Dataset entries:
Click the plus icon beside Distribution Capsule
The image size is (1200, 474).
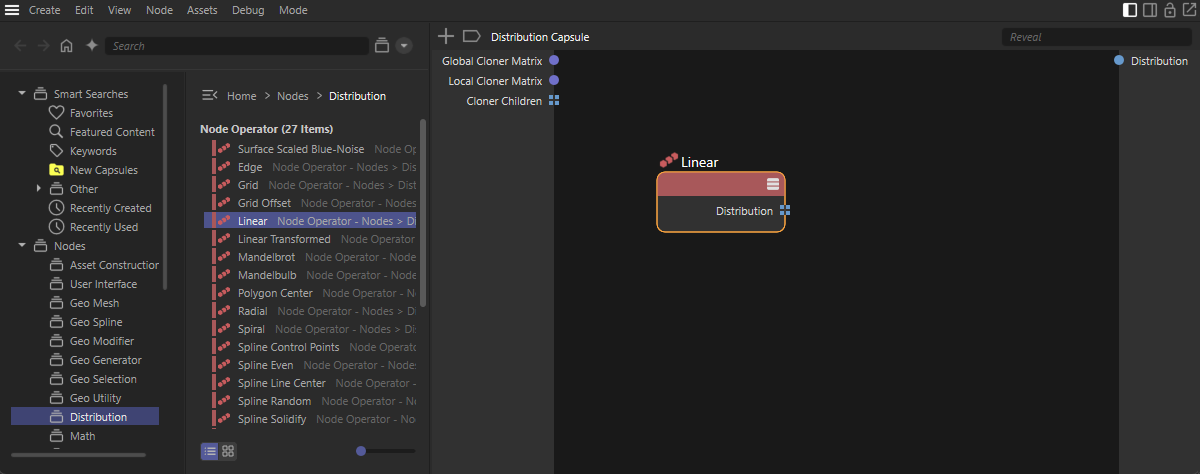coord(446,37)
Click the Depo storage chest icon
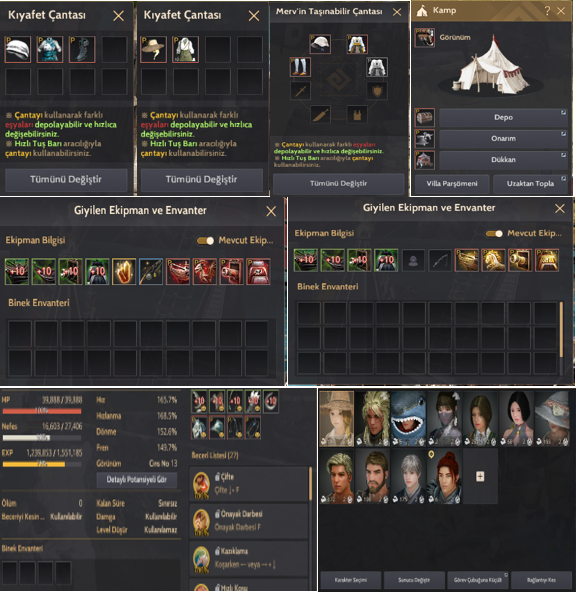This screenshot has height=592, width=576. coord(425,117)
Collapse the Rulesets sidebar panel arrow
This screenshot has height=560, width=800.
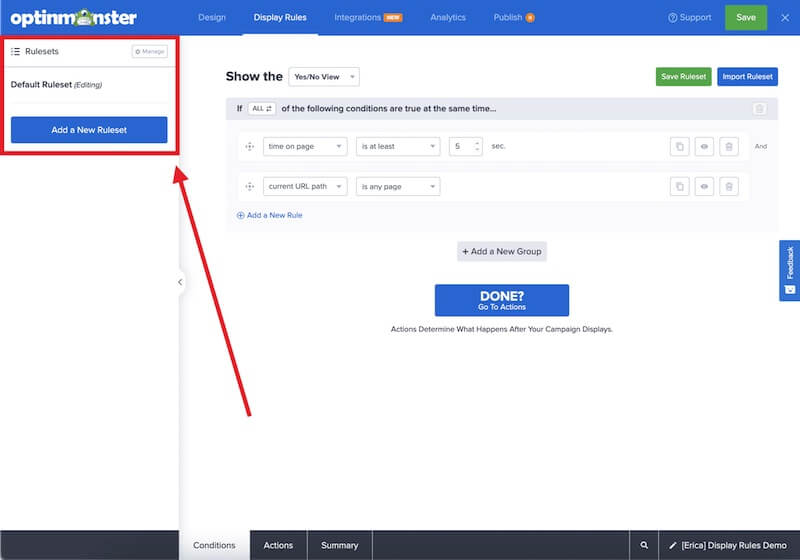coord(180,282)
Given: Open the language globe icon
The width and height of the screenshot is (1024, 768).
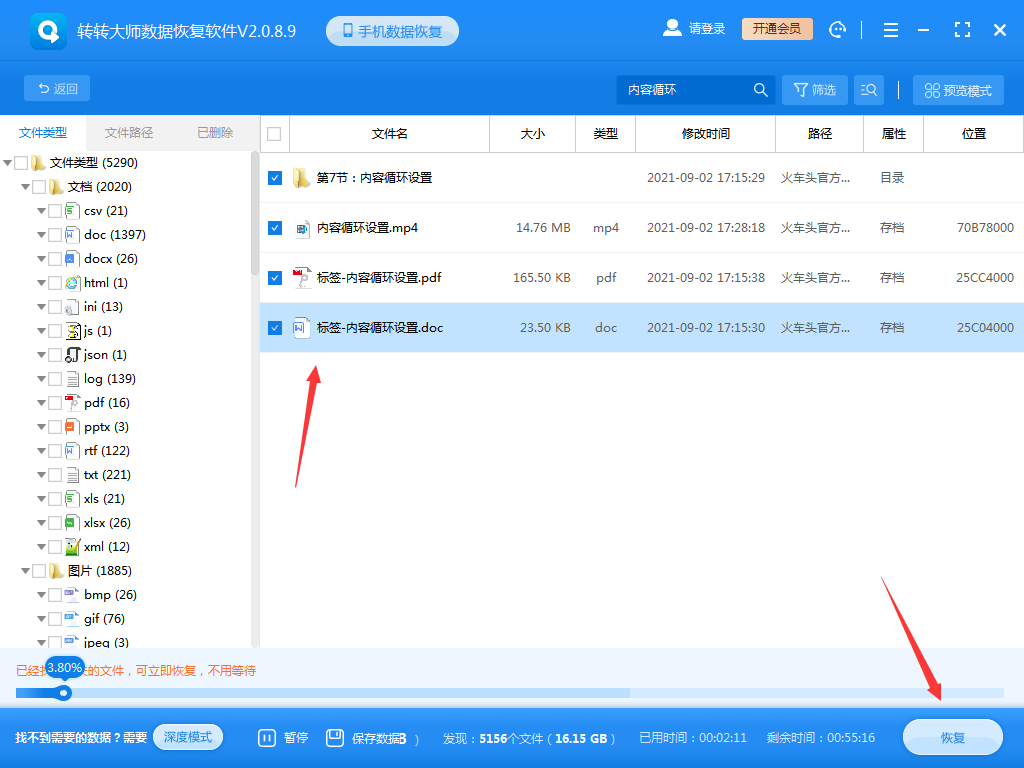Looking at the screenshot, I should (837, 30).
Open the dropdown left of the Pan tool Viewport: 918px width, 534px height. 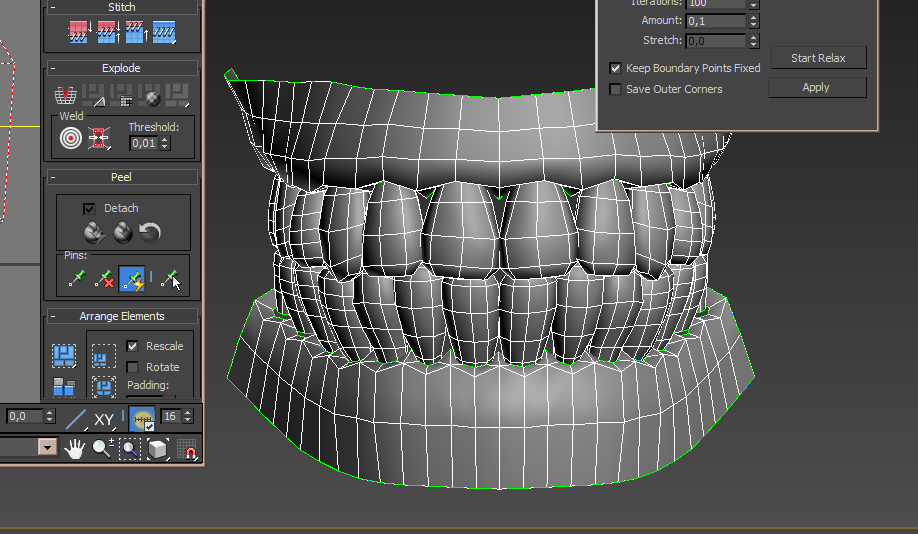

*Required work*
Reproduce nothing but the lines that run from the line containing "Collapse the Rulesets sidebar panel arrow" through the last line of the records, inclusive. Omit the pictures.

*Solved problem*
Collapse the Rulesets sidebar panel arrow
This screenshot has height=560, width=800.
coord(180,282)
Given: Open the language globe icon
The width and height of the screenshot is (1024, 768).
Looking at the screenshot, I should (837, 30).
Open the dropdown left of the Pan tool Viewport: 918px width, 534px height. 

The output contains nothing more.